Trading The Short Side

of the market can be nerve wracking. In a lot of ways it can feel unnatural. Short sellers have even been criticized as being “un-American” or “un-Patriotic”. Truth is, short selling is a legitimate strategy for making money in the markets and to not sell short is like fighting with one hand tied behind your back. With all the market uncertainty it is naiive not to have short side market exposure. There are structural problems with our economy and they are problems that are too big to go away quickly. These problems are likely to haunt our equities markets for several more months.

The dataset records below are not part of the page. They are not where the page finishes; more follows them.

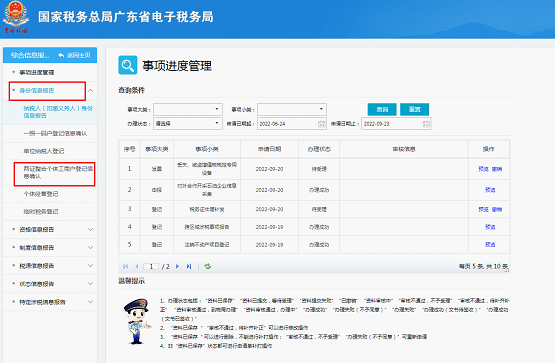Screen dimensions: 555x363
Task: Click the preview link in row 2
Action: click(x=490, y=190)
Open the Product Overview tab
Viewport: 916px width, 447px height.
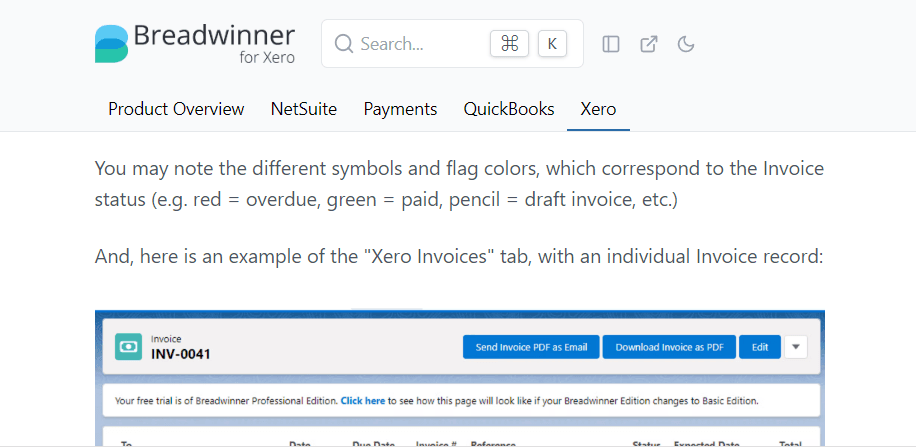176,109
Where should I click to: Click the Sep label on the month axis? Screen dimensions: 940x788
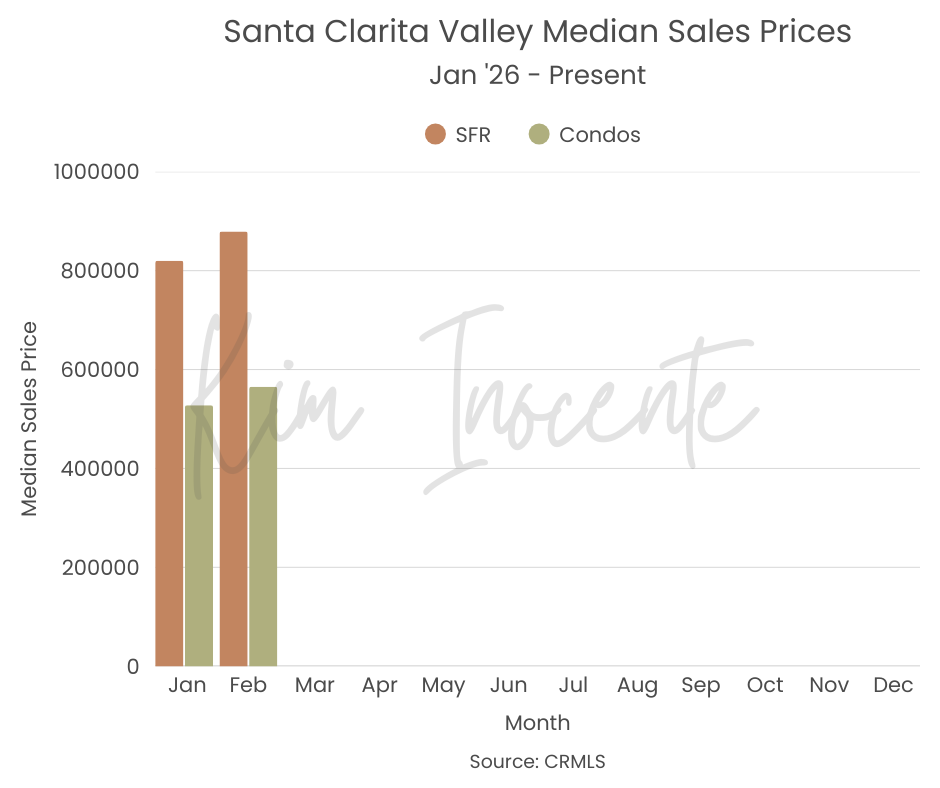[700, 685]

Trading short can be very dangerous, the theoretical losses are unlimited. For almost 4 weeks I have been suggesting that only the most aggressive and disciplined traders should be involved in the market, I still think that is my best advice for most participants. I have been trading short with good results but I am constantly reminded of the possibility of a “surprise rate cut” or some other catalyst that could make the market exlpode higher for a short period of time. Bear markets typically see some of the most violent upside moves as short sellers scramble to lock in gains and they compete with the optimistic participants who hang onto every shred of good news as the sign of a bottom. Bear markets are characterized by more emotion than a bull market because people are complacent when they are winning and frightened when they are losing, fear is a much larger motivator than complacency. If we see any such moves higher, they are not likely to last as long as the 50 DMA is heading lower.